Two ways to fix this; accumulate the queues into a function-local array,
call synchronize_rcu() once, then free them all. Alternatively, use
call_rcu() to have nvme_free_queue() executed after a grace period
has elapsed.
If we go that route, then as described in
Documentation/RCU/rcubarrier.txt, we will need to add a call to
rcu_barrier() in the module exit path to be sure that all the call_rcu()
functions have finished executing. So there's probabaly no real
difference between the execution time of the two options in the case of
module unload, though it'd be visible in device hotplug.
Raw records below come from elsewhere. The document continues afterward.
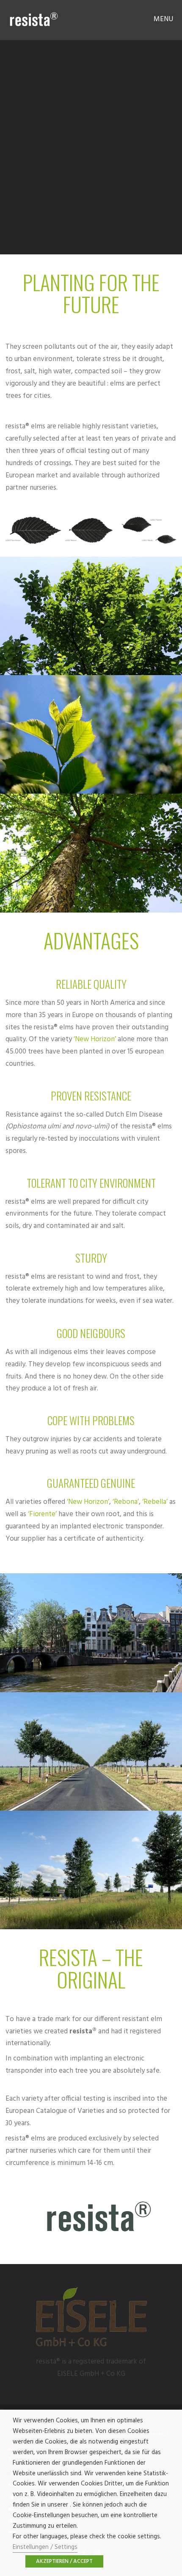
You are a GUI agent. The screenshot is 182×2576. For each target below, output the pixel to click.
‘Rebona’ (126, 1502)
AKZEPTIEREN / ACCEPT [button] (64, 2561)
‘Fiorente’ (42, 1514)
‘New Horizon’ (95, 1039)
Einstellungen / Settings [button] (45, 2547)
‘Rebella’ (155, 1502)
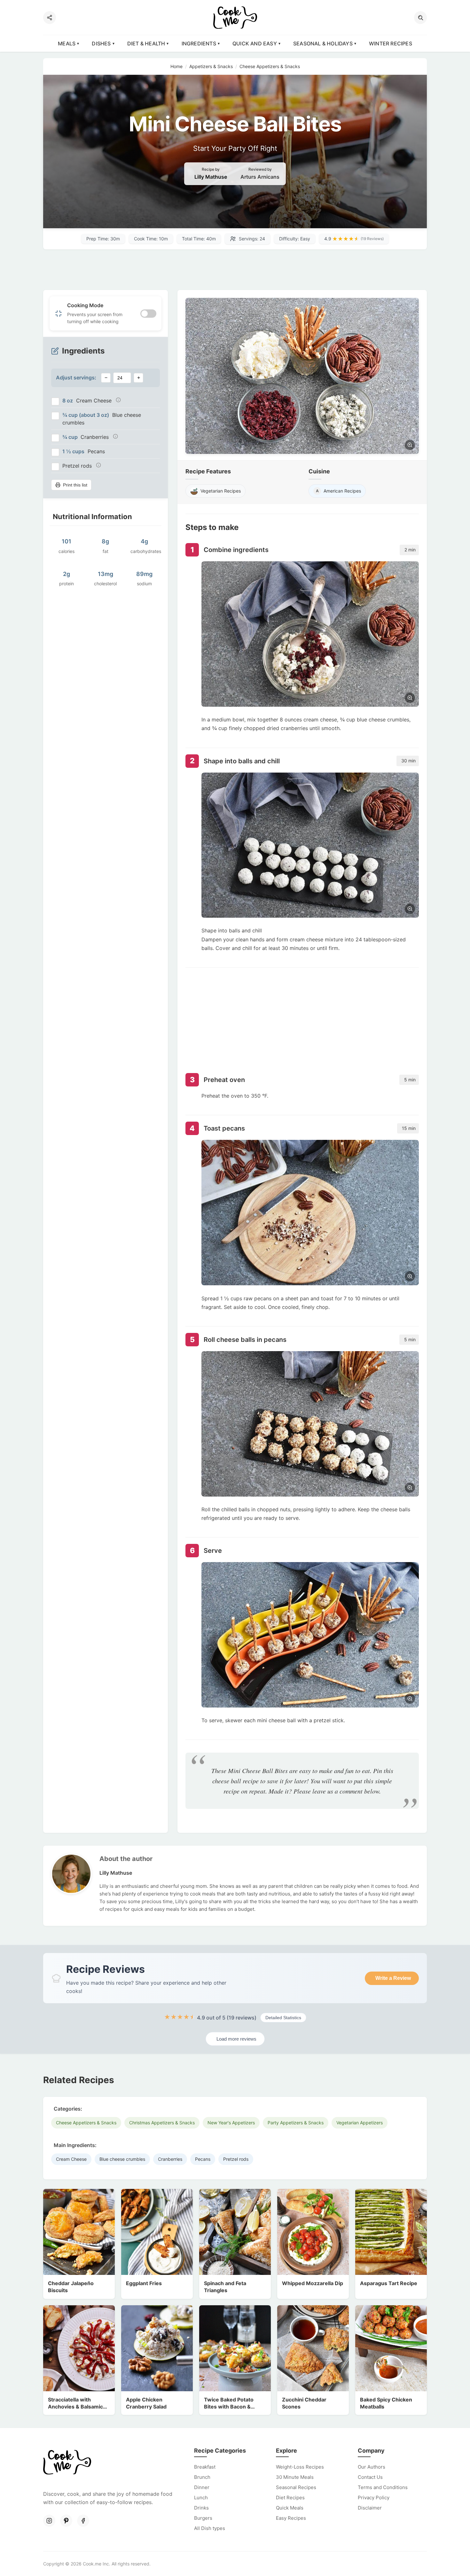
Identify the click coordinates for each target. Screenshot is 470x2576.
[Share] (49, 17)
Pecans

By the way, this is an extremely common mistake people make when
introducing RCU. If one can figure out a way to avoid calling
synchronize_rcu(), then one probably should.
Also, why is
rcu_assign_pointer(dev->queues[i], NULL);
after cancelling the I/Os? It seems to me that another thread could submit
an I/O between the cancellations and setting the queue to NULL. I think
the pointer assignment needs to at least be within the spin_lock section,
but it could also be done before taking the spinlock ... right?